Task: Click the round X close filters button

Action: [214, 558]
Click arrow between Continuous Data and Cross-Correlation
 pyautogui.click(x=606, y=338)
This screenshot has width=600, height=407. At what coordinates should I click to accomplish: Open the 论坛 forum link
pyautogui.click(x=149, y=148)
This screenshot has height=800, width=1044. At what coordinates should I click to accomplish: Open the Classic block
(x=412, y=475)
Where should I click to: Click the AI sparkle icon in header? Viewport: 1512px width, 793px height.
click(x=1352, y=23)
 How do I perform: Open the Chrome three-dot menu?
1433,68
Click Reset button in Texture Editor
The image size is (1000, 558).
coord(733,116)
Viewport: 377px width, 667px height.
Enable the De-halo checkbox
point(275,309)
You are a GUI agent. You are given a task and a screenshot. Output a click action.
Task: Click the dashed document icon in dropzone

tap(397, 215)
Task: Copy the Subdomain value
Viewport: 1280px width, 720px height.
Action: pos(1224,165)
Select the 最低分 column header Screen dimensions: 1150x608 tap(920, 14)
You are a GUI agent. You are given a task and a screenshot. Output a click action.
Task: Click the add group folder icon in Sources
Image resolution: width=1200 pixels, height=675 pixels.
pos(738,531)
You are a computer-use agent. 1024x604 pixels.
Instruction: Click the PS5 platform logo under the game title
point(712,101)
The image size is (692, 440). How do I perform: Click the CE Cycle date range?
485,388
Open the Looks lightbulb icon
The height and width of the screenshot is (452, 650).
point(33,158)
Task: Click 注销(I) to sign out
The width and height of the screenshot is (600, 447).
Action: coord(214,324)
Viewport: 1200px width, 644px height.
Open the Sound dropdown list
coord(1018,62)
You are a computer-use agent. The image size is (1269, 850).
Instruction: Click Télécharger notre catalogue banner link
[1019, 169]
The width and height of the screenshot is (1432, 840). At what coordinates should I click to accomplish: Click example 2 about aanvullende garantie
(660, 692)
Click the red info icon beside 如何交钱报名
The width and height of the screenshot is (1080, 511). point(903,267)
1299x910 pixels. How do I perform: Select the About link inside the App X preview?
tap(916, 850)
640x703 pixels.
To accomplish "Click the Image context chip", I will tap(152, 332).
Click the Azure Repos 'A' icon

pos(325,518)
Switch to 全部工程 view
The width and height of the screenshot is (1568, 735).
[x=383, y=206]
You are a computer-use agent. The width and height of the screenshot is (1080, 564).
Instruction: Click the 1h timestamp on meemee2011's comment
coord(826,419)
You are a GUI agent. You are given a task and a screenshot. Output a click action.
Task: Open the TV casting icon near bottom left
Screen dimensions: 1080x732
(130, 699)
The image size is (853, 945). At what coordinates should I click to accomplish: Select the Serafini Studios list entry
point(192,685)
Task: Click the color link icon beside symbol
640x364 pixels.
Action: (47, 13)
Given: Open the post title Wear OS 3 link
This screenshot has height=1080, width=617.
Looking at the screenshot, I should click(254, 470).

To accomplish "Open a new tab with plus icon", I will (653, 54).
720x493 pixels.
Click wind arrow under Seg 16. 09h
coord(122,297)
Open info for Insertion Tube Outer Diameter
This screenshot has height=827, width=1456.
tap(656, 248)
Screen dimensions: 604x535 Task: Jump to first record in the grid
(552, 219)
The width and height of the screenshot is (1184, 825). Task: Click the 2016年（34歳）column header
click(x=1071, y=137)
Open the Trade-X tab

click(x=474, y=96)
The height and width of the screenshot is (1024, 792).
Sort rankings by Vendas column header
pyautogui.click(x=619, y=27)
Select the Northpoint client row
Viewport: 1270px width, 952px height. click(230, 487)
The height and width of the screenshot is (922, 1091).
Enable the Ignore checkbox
-.-.-
Please give back the listing in full; each line must match exactly.

Task: Click the round X close filters button

Action: [214, 558]
Click arrow between Continuous Data and Cross-Correlation
 pyautogui.click(x=606, y=338)
This screenshot has width=600, height=407. At what coordinates should I click to accomplish: Open the 论坛 forum link
pyautogui.click(x=149, y=148)
This screenshot has height=800, width=1044. At what coordinates should I click to accomplish: Open the Classic block
(x=412, y=475)
Where should I click to: Click the AI sparkle icon in header? Viewport: 1512px width, 793px height.
click(x=1352, y=23)
 How do I perform: Open the Chrome three-dot menu?
1433,68
Click Reset button in Texture Editor
The image size is (1000, 558).
coord(733,116)
Viewport: 377px width, 667px height.
Enable the De-halo checkbox
point(275,309)
You are a GUI agent. You are given a task and a screenshot. Output a click action.
Task: Click the dashed document icon in dropzone

tap(397, 215)
Task: Copy the Subdomain value
Viewport: 1280px width, 720px height.
Action: pos(1224,165)
Select the 最低分 column header Screen dimensions: 1150x608 tap(920, 14)
You are a GUI agent. You are given a task and a screenshot. Output a click action.
Task: Click the add group folder icon in Sources
Image resolution: width=1200 pixels, height=675 pixels.
pos(738,531)
You are a computer-use agent. 1024x604 pixels.
Instruction: Click the PS5 platform logo under the game title
point(712,101)
The image size is (692, 440). How do I perform: Click the CE Cycle date range?
485,388
Open the Looks lightbulb icon
The height and width of the screenshot is (452, 650).
point(33,158)
Task: Click 注销(I) to sign out
The width and height of the screenshot is (600, 447).
Action: coord(214,324)
Viewport: 1200px width, 644px height.
Open the Sound dropdown list
coord(1018,62)
You are a computer-use agent. The image size is (1269, 850).
Instruction: Click Télécharger notre catalogue banner link
[1019, 169]
The width and height of the screenshot is (1432, 840). At what coordinates should I click to accomplish: Click example 2 about aanvullende garantie
(660, 692)
Click the red info icon beside 如何交钱报名
The width and height of the screenshot is (1080, 511). point(903,267)
1299x910 pixels. How do I perform: Select the About link inside the App X preview?
tap(916, 850)
640x703 pixels.
To accomplish "Click the Image context chip", I will tap(152, 332).
Click the Azure Repos 'A' icon

pos(325,518)
Switch to 全部工程 view
The width and height of the screenshot is (1568, 735).
[x=383, y=206]
You are a computer-use agent. The width and height of the screenshot is (1080, 564).
Instruction: Click the 1h timestamp on meemee2011's comment
coord(826,419)
You are a GUI agent. You are given a task and a screenshot. Output a click action.
Task: Open the TV casting icon near bottom left
Screen dimensions: 1080x732
(130, 699)
The image size is (853, 945). At what coordinates should I click to accomplish: Select the Serafini Studios list entry
point(192,685)
Task: Click the color link icon beside symbol
640x364 pixels.
Action: (47, 13)
Given: Open the post title Wear OS 3 link
This screenshot has height=1080, width=617.
Looking at the screenshot, I should click(254, 470).

To accomplish "Open a new tab with plus icon", I will (653, 54).
720x493 pixels.
Click wind arrow under Seg 16. 09h
coord(122,297)
Open info for Insertion Tube Outer Diameter
This screenshot has height=827, width=1456.
tap(656, 248)
Screen dimensions: 604x535 Task: Jump to first record in the grid
(552, 219)
The width and height of the screenshot is (1184, 825). Task: Click the 2016年（34歳）column header
click(x=1071, y=137)
Open the Trade-X tab

click(x=474, y=96)
The height and width of the screenshot is (1024, 792).
Sort rankings by Vendas column header
pyautogui.click(x=619, y=27)
Select the Northpoint client row
Viewport: 1270px width, 952px height. click(230, 487)
The height and width of the screenshot is (922, 1091).
Enable the Ignore checkbox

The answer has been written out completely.